TryGhost / Ghost

Independent technology for modern publishing, memberships, subscriptions and newsletters.
https://ghost.org
MIT License
47.46k stars 10.35k forks source link

Word count doesn't support Devanagari script #11599

Closed amanmehara closed 3 years ago

amanmehara commented 4 years ago

Issue Summary

Words written in Devanagari script are not recognized by the editor. snippet

To Reproduce

  1. Write few words in Devanagari script in the editor.
  2. Number of words in the bottom right corner will not increase.

This might lead to incorrect time to read.

Technical details:

lunaticmonk commented 4 years ago

Looks like the code here: https://github.com/sparksuite/simplemde-markdown-editor/blob/6abda7ab68cc20f4aca870eb243747951b90ab04/src/js/simplemde.js#L1054-L1067 is being used to count words. And it is not taking devnagari in consideration.

QbDesu commented 4 years ago

Taking it a look at the project it might also be worth considering changing from simplemde to EasyMDE seeing as SimpleMDE hasn't been updated in the past 3 years and EasyMDE is actively being maintained (and also 350 commits ahead of SimpleMDE).

sumukshashidhar commented 4 years ago

I second @Necr0 here, the code linked by @lunaticmonk looks like its just counting some regular unicode characters.

EasyMDE is definitely a better option

ErisDS commented 4 years ago

This is the same issue as https://github.com/TryGhost/Ghost/issues/10303 and https://github.com/TryGhost/Ghost/issues/8467.

Core team has no plan to fix it. Contributions are welcome but will likely be required upstream

SimonVillage commented 4 years ago

So I was checking regarding Thai as we have the same problem. It seems like the only thing which will work is a dictionary for Thai but I don't think it's a solution ghost would consider?

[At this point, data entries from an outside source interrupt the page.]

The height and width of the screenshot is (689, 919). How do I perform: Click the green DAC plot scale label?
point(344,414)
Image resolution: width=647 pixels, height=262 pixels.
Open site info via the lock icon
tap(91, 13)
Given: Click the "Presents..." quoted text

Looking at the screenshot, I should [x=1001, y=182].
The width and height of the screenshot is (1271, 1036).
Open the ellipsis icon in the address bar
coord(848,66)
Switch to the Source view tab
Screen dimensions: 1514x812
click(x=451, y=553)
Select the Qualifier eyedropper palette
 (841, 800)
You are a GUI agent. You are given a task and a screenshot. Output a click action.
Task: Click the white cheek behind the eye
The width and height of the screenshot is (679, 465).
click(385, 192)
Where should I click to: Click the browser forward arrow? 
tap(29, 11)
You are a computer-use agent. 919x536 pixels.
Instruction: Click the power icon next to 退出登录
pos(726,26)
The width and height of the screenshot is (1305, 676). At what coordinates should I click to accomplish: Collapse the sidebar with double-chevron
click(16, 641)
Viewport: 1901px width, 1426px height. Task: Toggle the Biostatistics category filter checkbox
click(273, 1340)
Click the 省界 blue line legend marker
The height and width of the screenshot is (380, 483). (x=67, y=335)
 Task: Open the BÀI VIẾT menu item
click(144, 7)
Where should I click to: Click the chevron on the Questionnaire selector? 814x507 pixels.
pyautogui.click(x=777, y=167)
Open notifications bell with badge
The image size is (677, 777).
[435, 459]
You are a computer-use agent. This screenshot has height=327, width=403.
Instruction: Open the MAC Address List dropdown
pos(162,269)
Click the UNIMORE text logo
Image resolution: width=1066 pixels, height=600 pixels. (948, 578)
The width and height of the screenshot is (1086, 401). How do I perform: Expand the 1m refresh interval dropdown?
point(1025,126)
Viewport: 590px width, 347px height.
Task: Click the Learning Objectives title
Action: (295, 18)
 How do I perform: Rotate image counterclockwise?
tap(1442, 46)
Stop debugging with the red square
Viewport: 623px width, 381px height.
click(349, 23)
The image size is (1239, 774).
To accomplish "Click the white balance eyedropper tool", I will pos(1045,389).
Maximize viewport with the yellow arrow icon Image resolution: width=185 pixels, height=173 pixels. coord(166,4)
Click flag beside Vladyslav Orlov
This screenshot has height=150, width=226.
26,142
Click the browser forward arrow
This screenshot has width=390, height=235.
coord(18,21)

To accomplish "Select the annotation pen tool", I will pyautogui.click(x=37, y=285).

Example could be usage of: https://github.com/veer66/wordcut Which leads to

echo 'จะถูกเปิดตัว' | wordcut                        
จะ ถูก เปิด ตัว

But that is a solution only working for Thai and I don't think that there are any solutions out there which work for all languages anyways.

What could be the right approach here?

Edit: Is https://github.com/sparksuite/simplemde-markdown-editor/blob/6abda7ab68cc20f4aca870eb243747951b90ab04/src/js/simplemde.js#L1054-L1067 also used to calculate the words of an article in general? To get the "x minutes to read"? Or is this another function?

arjunraj1523 commented 4 years ago

In Devanagari the words are separated by space so it should be easy to solve. Also the end of a sentence is a “|” instead of a “.”. I’d like to take this issue up

ErisDS commented 4 years ago

The reading time code is based on the simpleMDE code, but is implemented with customisations here: https://github.com/TryGhost/Ghost-SDK/blob/master/packages/helpers/lib/utils/count-words.js

stale[bot] commented 4 years ago

This issue has been automatically marked as stale because it has not had recent activity. It will be closed if no further activity occurs. Thank you for your contributions.

SimonVillage commented 4 years ago

Dear Mr stale, please keep this issue open so we can have a fix for this in the future.

stale[bot] commented 3 years ago

This issue has been automatically marked as stale because it has not had recent activity. It will be closed if no further activity occurs. Thank you for your contributions.